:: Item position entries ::
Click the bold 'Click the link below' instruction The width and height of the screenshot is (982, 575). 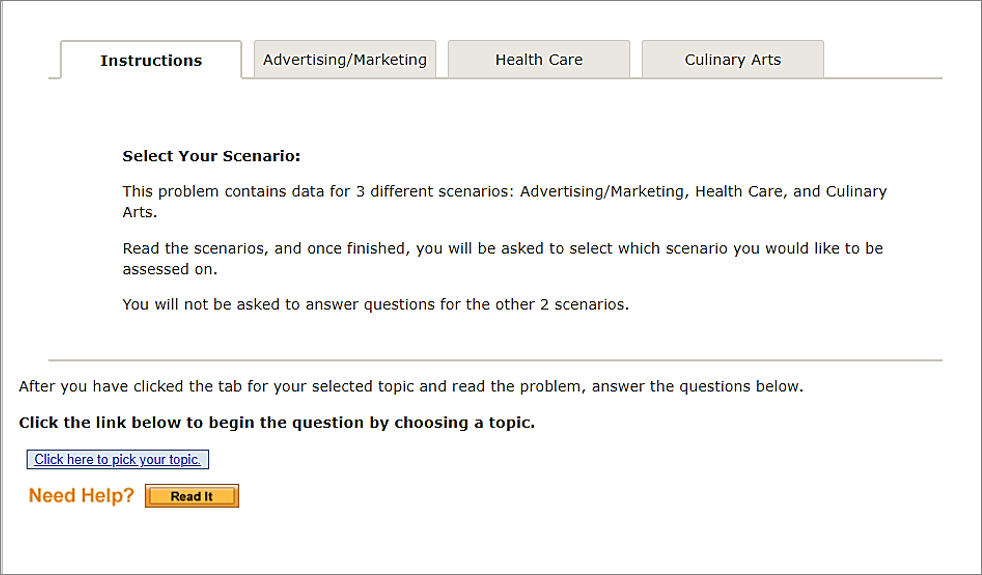(x=276, y=423)
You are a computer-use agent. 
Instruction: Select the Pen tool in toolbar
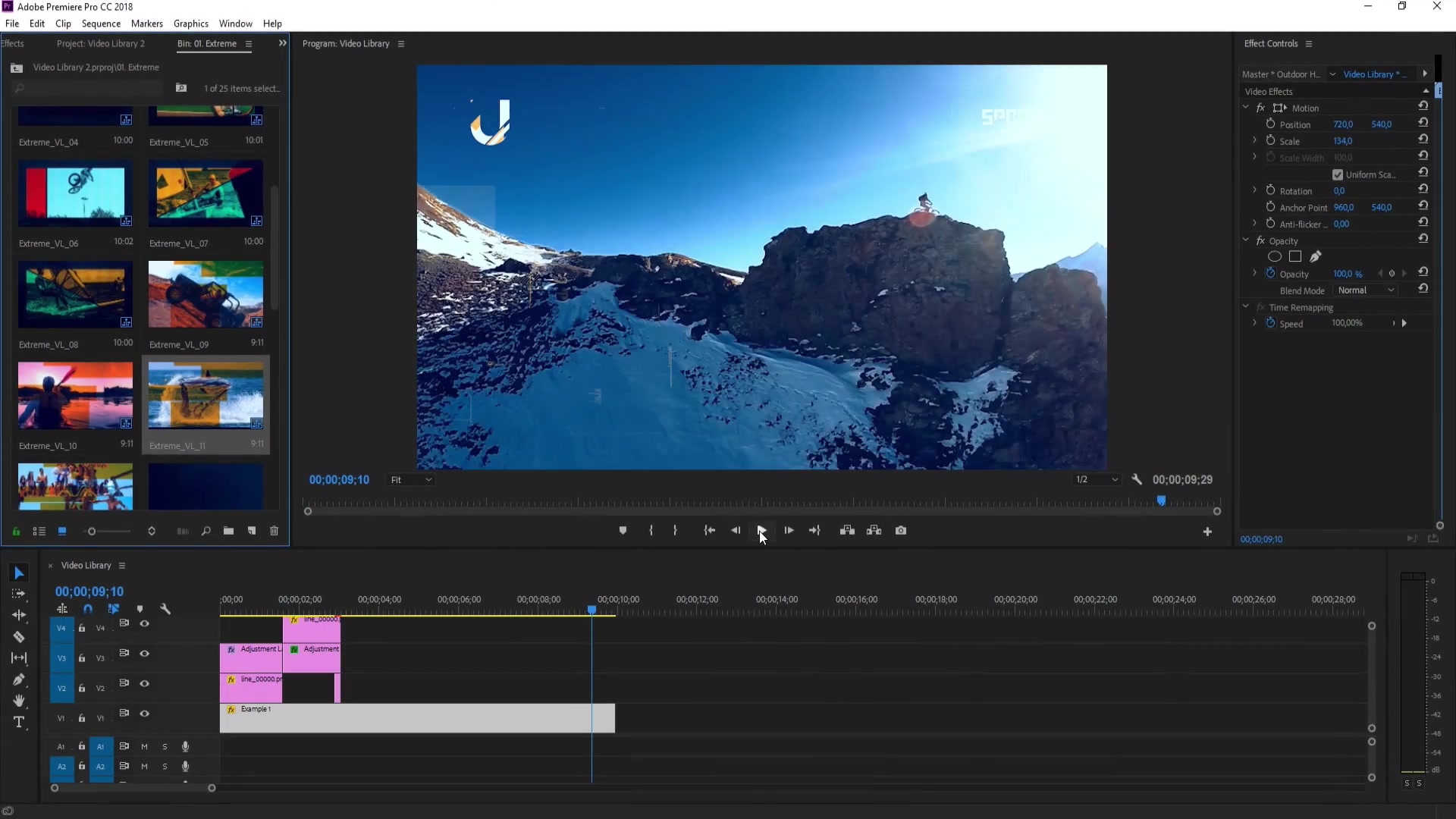point(19,679)
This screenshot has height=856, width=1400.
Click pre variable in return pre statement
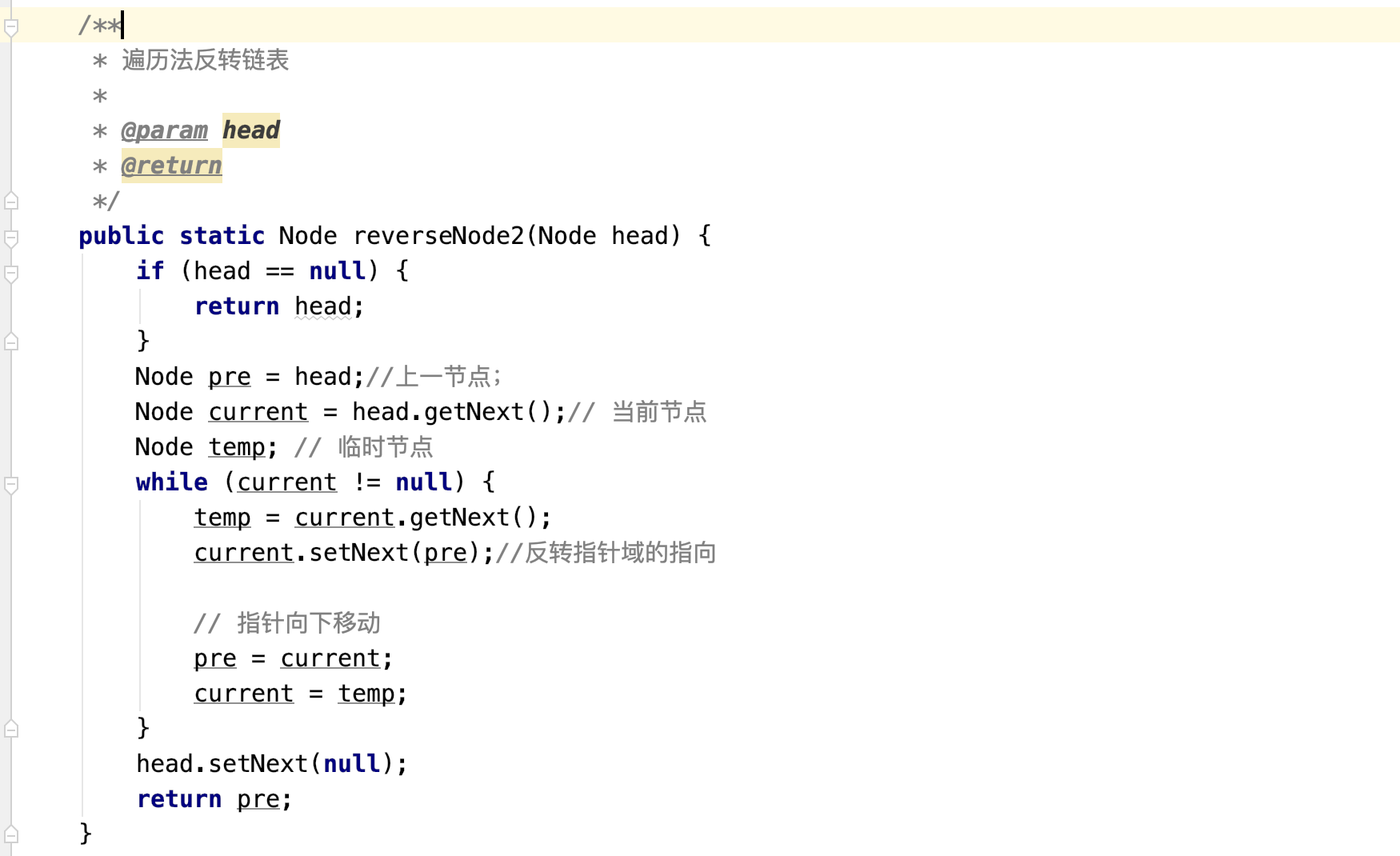pyautogui.click(x=258, y=799)
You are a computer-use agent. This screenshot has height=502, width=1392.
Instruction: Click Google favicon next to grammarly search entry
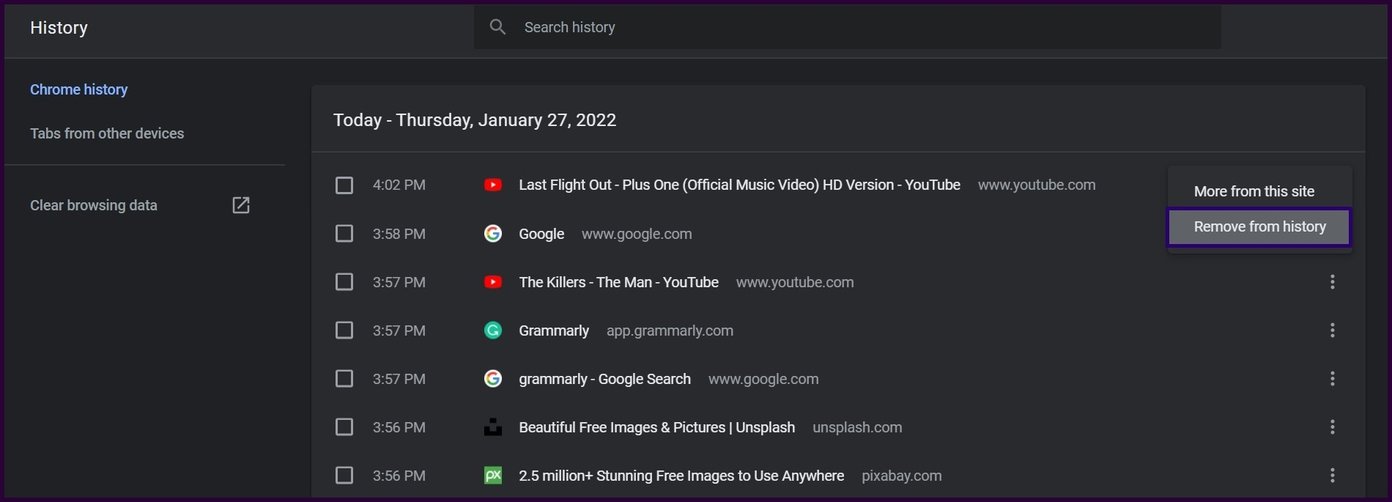[493, 379]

:: DESCRIPTION OF THE TASK ::
Please update the entries from the line containing "You are a computer-use agent. This" through the final entry, inclusive, replacing "Google favicon" with "Google icon" and keeping everything else the same. Return only those lines, without the pictures.

:: CORRECT RESPONSE ::
You are a computer-use agent. This screenshot has height=502, width=1392.
Instruction: Click Google icon next to grammarly search entry
[493, 379]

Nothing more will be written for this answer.